TASK DIRECTIONS: Below are some records. Print all of them exactly as they appear.

[[ EXERCISE MATERIAL, beginning ]]

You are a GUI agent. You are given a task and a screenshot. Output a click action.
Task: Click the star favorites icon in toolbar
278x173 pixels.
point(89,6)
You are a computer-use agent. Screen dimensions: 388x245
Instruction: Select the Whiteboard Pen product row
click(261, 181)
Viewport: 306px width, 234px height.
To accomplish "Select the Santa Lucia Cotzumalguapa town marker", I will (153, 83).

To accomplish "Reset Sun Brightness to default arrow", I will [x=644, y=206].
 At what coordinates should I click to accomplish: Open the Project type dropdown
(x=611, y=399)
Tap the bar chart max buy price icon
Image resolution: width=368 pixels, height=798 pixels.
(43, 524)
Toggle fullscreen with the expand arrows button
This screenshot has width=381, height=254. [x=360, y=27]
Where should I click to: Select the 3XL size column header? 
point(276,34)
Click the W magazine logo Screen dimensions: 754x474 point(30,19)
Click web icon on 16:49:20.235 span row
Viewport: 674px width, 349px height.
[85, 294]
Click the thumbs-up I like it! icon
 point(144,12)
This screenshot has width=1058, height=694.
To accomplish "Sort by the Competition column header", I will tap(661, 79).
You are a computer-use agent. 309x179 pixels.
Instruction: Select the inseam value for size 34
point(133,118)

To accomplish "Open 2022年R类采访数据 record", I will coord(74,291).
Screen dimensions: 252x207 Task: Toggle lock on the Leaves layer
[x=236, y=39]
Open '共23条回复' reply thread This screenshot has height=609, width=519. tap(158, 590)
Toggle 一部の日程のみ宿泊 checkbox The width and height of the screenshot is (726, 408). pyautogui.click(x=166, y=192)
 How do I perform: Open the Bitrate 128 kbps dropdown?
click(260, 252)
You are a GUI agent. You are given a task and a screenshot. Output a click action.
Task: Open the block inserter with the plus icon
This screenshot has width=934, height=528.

[[ EXERCISE MATERIAL, end ]]

ANSWER TO THE PROBLEM:
You are a GUI agent. You are given a task and a screenshot. Output a click action.
Task: Click the star favorites icon in toolbar
278x173 pixels.
point(89,6)
You are a computer-use agent. Screen dimensions: 388x245
Instruction: Select the Whiteboard Pen product row
click(261, 181)
Viewport: 306px width, 234px height.
To accomplish "Select the Santa Lucia Cotzumalguapa town marker", I will (153, 83).

To accomplish "Reset Sun Brightness to default arrow", I will [x=644, y=206].
 At what coordinates should I click to accomplish: Open the Project type dropdown
(x=611, y=399)
Tap the bar chart max buy price icon
Image resolution: width=368 pixels, height=798 pixels.
(43, 524)
Toggle fullscreen with the expand arrows button
This screenshot has width=381, height=254. [x=360, y=27]
Where should I click to: Select the 3XL size column header? 
point(276,34)
Click the W magazine logo Screen dimensions: 754x474 point(30,19)
Click web icon on 16:49:20.235 span row
Viewport: 674px width, 349px height.
[85, 294]
Click the thumbs-up I like it! icon
 point(144,12)
This screenshot has width=1058, height=694.
To accomplish "Sort by the Competition column header", I will tap(661, 79).
You are a computer-use agent. 309x179 pixels.
Instruction: Select the inseam value for size 34
point(133,118)

To accomplish "Open 2022年R类采访数据 record", I will coord(74,291).
Screen dimensions: 252x207 Task: Toggle lock on the Leaves layer
[x=236, y=39]
Open '共23条回复' reply thread This screenshot has height=609, width=519. tap(158, 590)
Toggle 一部の日程のみ宿泊 checkbox The width and height of the screenshot is (726, 408). pyautogui.click(x=166, y=192)
 How do I perform: Open the Bitrate 128 kbps dropdown?
click(260, 252)
You are a GUI agent. You are given a task and a screenshot. Output a click action.
Task: Open the block inserter with the plus icon
This screenshot has width=934, height=528.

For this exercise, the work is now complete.